I am certain of my current perception that I have no choice here*. But I am aware that perceptions could change.
*If I stated it another way…I actually did once read a Calvinist who said (and sorry for the paraphrase…I may have botched this up, “People do have choice. People are free to do what they will, but they are not free to will what they will.”
I interpret it like this: I am free to follow my inclinations, desires, etc., etc., But I don’t choose those inclinations, desires, etc.,
I am a Calvinist and I approve of this message. And so do Martin Luther, Jonathan Edwards, John Calvin and R.C. Sproul, at least.
…and the Westminster Confession.
“I am certain of my current perception that I have no choice here*. But I am aware that perceptions could change.”
So, when your perceptions change, will you be aware of whether or not this is your choice? I know your pretty much deny an ability to choose things/ideas, but its an interesting question to consider whether you recognize any will on your part when perceptions do change.
Well, wouldn’t that be the big change — the change in perceptions would be a change in perception about whether choice is possible — and it certainly could include a re-evaluation that choice was happening all along. I was intrigued by Agellius’s earlier comment:
I understood sin only after I had repented, and I didn’t even realize that repentance is what I had done, until after I had done it, probably years after.
I imagine the same thing could happen on the choice front. that is… “I only understood the chosen aspect of belief after [insert some change], and I didn’t even realize that [insert some change] is what had happened, until it had happened, probably years after.”
But I don’t know what [some change] would be.

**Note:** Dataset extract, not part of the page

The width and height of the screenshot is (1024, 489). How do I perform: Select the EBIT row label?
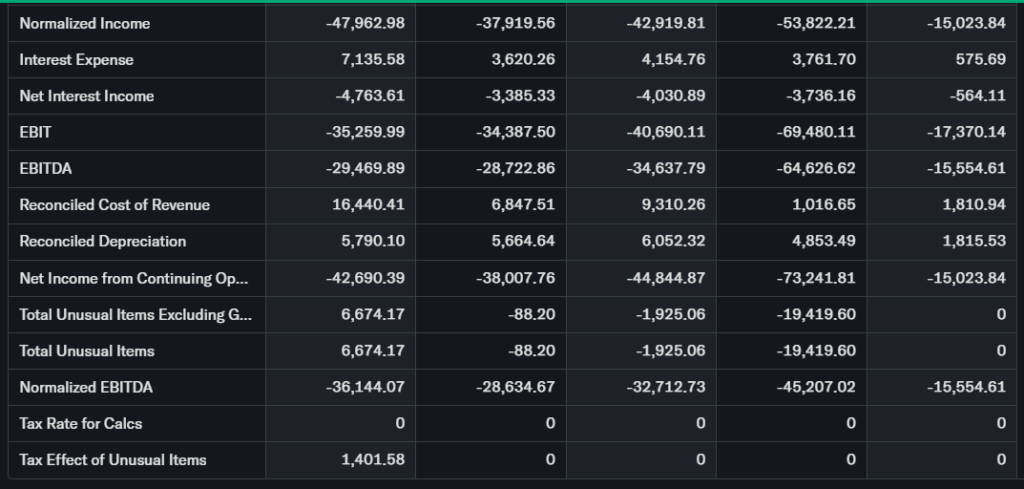35,133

Of course we don’t know what [some change] will be unless we know the future. And it often does take us a while and some distance to recognize what actually happened in a given situation.
Personally I am not able to take a definitive position in the Calvinist/Armenian discussion, though. I see that we are able to make choices but as it applies to accepting Jesus unto salvation, I see both sides as having credible arguments, precisely due to the fact that God is a loving God but who is also omnipotent.
Its one of the questions I see within Christianity where there is room for disagreement without disclaiming one as heretical. What I think is most important is Kullervoo’s point that ability to choose is secondary to the starting point.
I know you don’t like the idea that you are not in control of your condition before God, but that is precisely what is the more important part of the discussion of salvation.
I’m ok with the idea that I am not in control of my condition before God. Just saying it doesn’t make sense to say it’s my fault if it’s God who’s pulling the strings. But there’s no skin off my nose for that.
Good enough, Andrew. Whether you see it as your fault or not is beside the point, really.